Conocí a Mariano cuando él tenía 6 años. Con mi hermana más chica eran los últimos de la fila. Compartían los bancos del fondo del aula, bailaban juntos en cada acto escolar. La altura los unió y ya no hubo como separarlos. Yo estaba terminando la secundaria, cuando ellos recién la arrancaban.
En primer año su carpeta decía 100% gordo gay, la de mi hermana 100% negra cumbiera. Se maquillaba la sombra del bigote, usaba la ropa de sus amigas, impostaba la voz en un intento desesperado por pertenecer. Miradas de costado, risas en sus caras, nunca aparecían las invitaciones a los cumpleaños. Mi hermana y Mariano pronto fueron parias hasta en sus propias casas. Las peleas entre mi papá y ella se repetían: “te odio, déjame en paz”, gritaba con la impotencia de ser la más chica y que todos sus caprichos ya no fueran órdenes. “Yo no quiero raritos acá. Es mi casa y se hace lo que yo digo”, sentenciaba mi viejo dando por terminadas las discusiones.
Las peleas pronto dejaron de ser solo de ellos dos. Con mis otros hermanos fundamos la triple alianza y le hicimos saber que meterse con ella era declararnos la guerra a nosotros. Mi papá nos dijo que en la guerra todos pierden y se dejó enseñar.
Mariano siempre lo disculpó por ser caballero de tangos, pañuelos de tela y zapatos lustrados. Al menos puertas adentro mantenía su promesa: el respeto, el amor, el temor hicieron que mi casa fuera de los pocos terrenos no hostiles del pueblo.
Salí pocas veces con ellas, siempre preferí los mates en la plaza al boliche al que iban cada sábado. A la ida, a la vuelta, a veces en ambas, cualquier forro de cualquier grupo gritaba trolo, puto, tortilleras y lo que seguía era el eco de las risas acompañando nuestros pasos apurados. Hasta ese sábado de carnaval en el que una Marilyn de vestido blanco que no se volaba y una Madonna de corset y pollera de tul se plantaron: fueron los dientes apretados de Mariano preguntando qué dijiste, el 1.80 de ambas y que los cobardes se comen los mocos si los miras fijo. Se sintieron las reinas de su propia comparsa.
Yo estaba estudiando en la ciudad, lo de esa noche me lo contaron cuando volví de visita un par de meses después. Mariano dejó crecer su pelo negro y lacio de metalero, empezó un tratamiento con hormonas, tenía un tono de voz suave y su postura de pecho afuera y mentón arriba que tantas veces habíamos practicado. Tenía novio también, Matías, un compañero de colegio, super inteligente, se ponía colorado cuando alguien le hablaba y estaba lleno de granos. No desaparecieron todos los gritos ni todos sus fantasmas pero creo que en esa época fue feliz.
No recuerdo cuando empezó a presentarse como María Pía.

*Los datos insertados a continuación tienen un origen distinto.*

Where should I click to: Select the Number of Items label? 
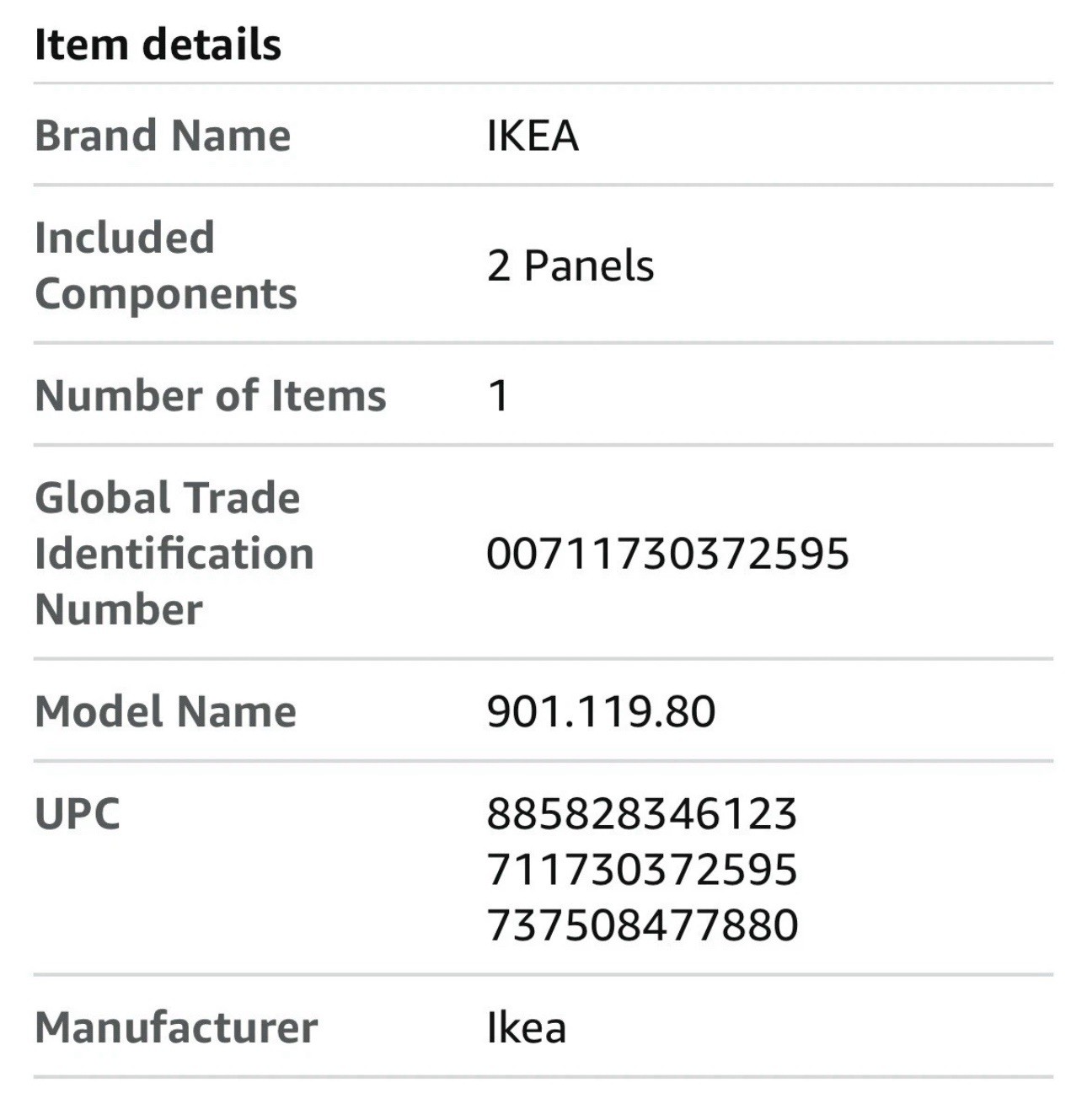(x=211, y=395)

Sí me acuerdo del padre, el petiso, que un miércoles de marzo se fue del pueblo y ya nadie lo volvió a ver. Esa noche en la peña con sus compañeros de la fábrica escuchó lo de siempre: tu hijo el trabuco, el tragaleche, el que se viste de mina. No dijo nada, el petiso nunca decía nada. Volvió a su casa, agarró todos los ahorros que estaban escondidos en unas latas de leche Nido y se fue gritando que eso no era su hijo y que se fueran todos a la mierda. La policía no se preocupó mucho en buscarlo, casi no quisieron tomarles la denuncia. Nadie lo vio, nadie lo conocía, nadie lo escondía.

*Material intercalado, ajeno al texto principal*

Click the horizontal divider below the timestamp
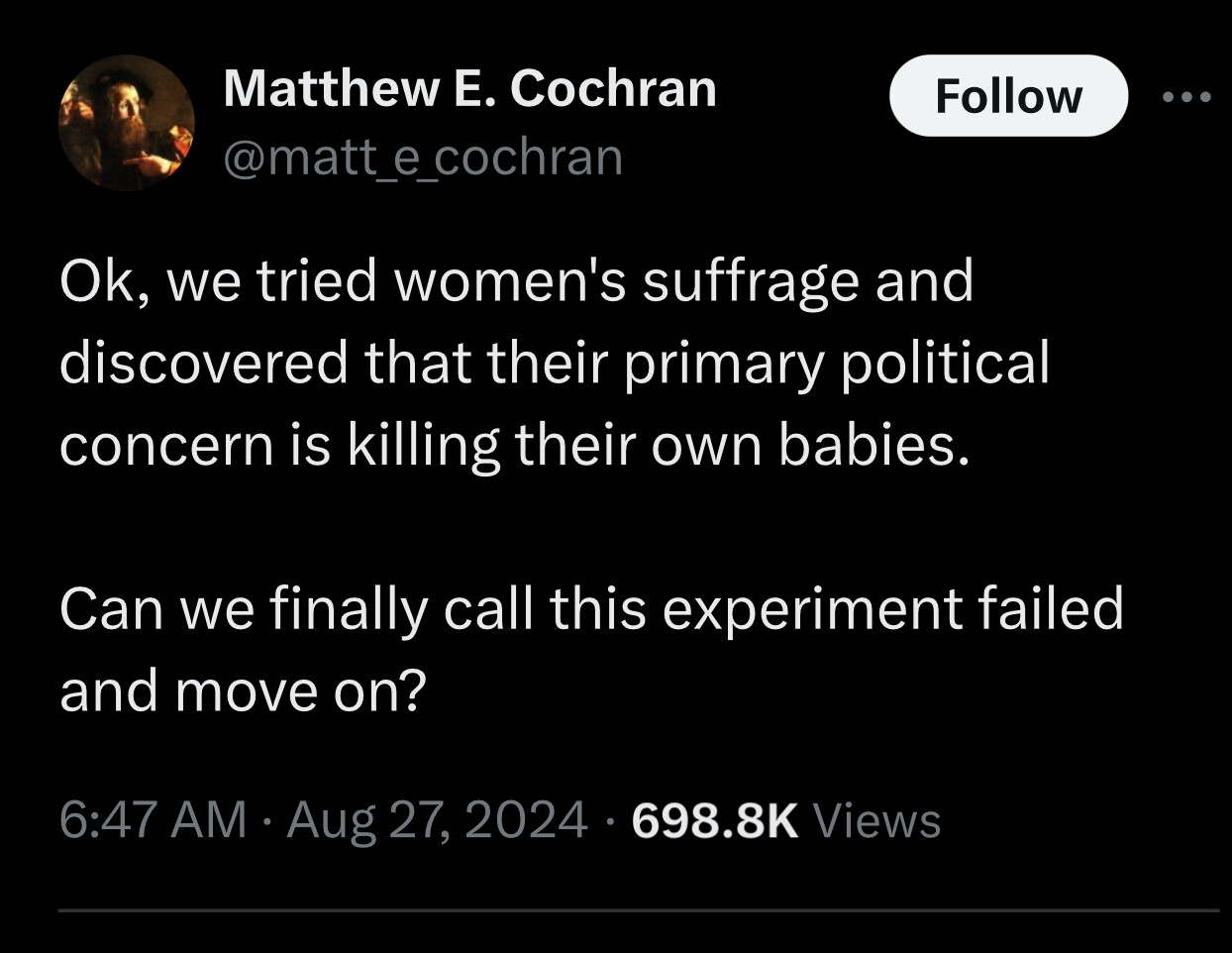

La madre de Pía no lloraba por el marido perdido, lloraba porque se había llevado la plata para el festejo de los 15.
No me acuerdo la última vez que vi a esa mujer de piel casi transparente, mirada opaca, sonrisa de labios juntos.
Sí me acuerdo que al abuelo le dio un infarto el domingo que María Pía llegó con su novio al almuerzo familiar. El viejo sabía todo lo que se decía sobre ella, la fama inventada, la ropa que vestía, que su yerno se había ido. Pía estaba harta de seguir disfrazándose para que la acepte la única familia que le quedaba. Así que ese domingo rompió la promesa que le había hecho a su madre: “que tu abuelo no se entere”.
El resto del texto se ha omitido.